REQUIRED WORK:
Restate word for word the span of lines that opens with the line containing "Click the Microinverters" and closes with the last line of the material. Include both ends and nothing more.

DATA EXCERPTS:

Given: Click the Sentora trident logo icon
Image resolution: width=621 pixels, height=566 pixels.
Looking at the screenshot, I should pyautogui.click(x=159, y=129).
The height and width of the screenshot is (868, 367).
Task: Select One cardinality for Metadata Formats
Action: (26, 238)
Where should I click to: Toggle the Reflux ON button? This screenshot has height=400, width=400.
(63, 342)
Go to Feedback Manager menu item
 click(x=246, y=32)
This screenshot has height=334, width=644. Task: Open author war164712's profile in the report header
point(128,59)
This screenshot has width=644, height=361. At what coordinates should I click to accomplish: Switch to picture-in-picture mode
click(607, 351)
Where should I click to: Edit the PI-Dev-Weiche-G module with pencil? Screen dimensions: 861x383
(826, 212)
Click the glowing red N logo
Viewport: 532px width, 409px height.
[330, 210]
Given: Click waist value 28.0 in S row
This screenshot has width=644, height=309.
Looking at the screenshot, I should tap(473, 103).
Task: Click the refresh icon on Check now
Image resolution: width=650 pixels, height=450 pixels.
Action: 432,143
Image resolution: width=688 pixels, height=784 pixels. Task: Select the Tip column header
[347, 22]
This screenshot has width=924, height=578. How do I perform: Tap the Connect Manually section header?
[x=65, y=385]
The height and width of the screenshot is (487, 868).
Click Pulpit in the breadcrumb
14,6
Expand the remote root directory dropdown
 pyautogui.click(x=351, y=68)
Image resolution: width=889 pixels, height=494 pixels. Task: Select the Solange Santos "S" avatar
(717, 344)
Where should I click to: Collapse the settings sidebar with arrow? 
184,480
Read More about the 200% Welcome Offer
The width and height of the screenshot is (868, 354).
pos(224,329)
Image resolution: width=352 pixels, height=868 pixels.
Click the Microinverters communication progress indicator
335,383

ANSWER:
Click the Microinverters communication progress indicator
335,383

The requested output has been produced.